Pet peeve of the day: Oregon is trying to make it harder to have exceptional public schools. Which kind of sucks.

Background for non-Americans: the US school system is a disaster, with very uneven quality. You have some good school districts, and you have some really bad ones, and it's all just pretty crazy. Very different from back in Finland, where education isn't just good, it's fairly reliably good. You don't have to worry too much about which school you go to, because while there are certainly differences, they simply don't tend to be all that marked.

In the US, if you care about education, you end up having to make sure you live in a good school district. Or you do the whole private school thing, or try to make sure you can transfer, or whatever. The one thing you do not do is to just take it for granted. You work at it.

I'm not a huge believer in private schools, and I actually wanted my kids to be able to walk to their friends houses, so we made sure to move to one of the better districts in Oregon.

Now, living in a good school district means that you end up paying a lot more for housing, so it's not actually necessarily really any cheaper than sending your kids to a private school.
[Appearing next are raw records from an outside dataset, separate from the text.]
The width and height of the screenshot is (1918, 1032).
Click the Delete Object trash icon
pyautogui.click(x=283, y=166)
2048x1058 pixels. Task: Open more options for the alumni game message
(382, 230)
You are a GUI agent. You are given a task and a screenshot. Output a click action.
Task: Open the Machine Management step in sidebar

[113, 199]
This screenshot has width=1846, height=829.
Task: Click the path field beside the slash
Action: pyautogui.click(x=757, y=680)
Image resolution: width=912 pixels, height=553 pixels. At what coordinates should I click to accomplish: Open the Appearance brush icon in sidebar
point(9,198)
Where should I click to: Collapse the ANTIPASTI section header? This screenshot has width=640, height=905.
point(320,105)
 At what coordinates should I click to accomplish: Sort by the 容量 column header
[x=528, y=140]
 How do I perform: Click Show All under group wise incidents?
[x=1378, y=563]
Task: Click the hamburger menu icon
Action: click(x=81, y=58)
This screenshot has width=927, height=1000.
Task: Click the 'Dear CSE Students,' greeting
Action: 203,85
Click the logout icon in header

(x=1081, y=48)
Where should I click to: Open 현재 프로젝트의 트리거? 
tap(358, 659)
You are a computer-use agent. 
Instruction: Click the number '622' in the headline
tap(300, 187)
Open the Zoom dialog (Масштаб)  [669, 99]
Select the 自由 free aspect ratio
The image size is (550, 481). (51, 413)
But you do also end up being in a community where people care about education, so it's not just the school: it's the whole environment around you and your kids.

But it's unquestionably unfair, and it unquestionably means that people who can afford it get a better education in the US. Despite the whole "public" part of the US public school system, it's like so much else in the US: you don't want to be poor. The whole "American Dream" is pretty much a fairy tale.

So the Oregon legislature is trying to fix the unfairness. Which I very much understand, because I really do detest the whole US school system - it was always one of the things that we talked about being a possible reason to move back to Finland when the kids needed to go to school. We ended up learning how the US system works, and made it work for us, but that doesn't mean that I have to like the situation. Because I've seen better.

So why is trying to make things fairer a peeve?

The way the Oregon legislature is trying to fix things isn't by making the average school better, it's by trying to make it hard to have the (fairly few) bright spots around.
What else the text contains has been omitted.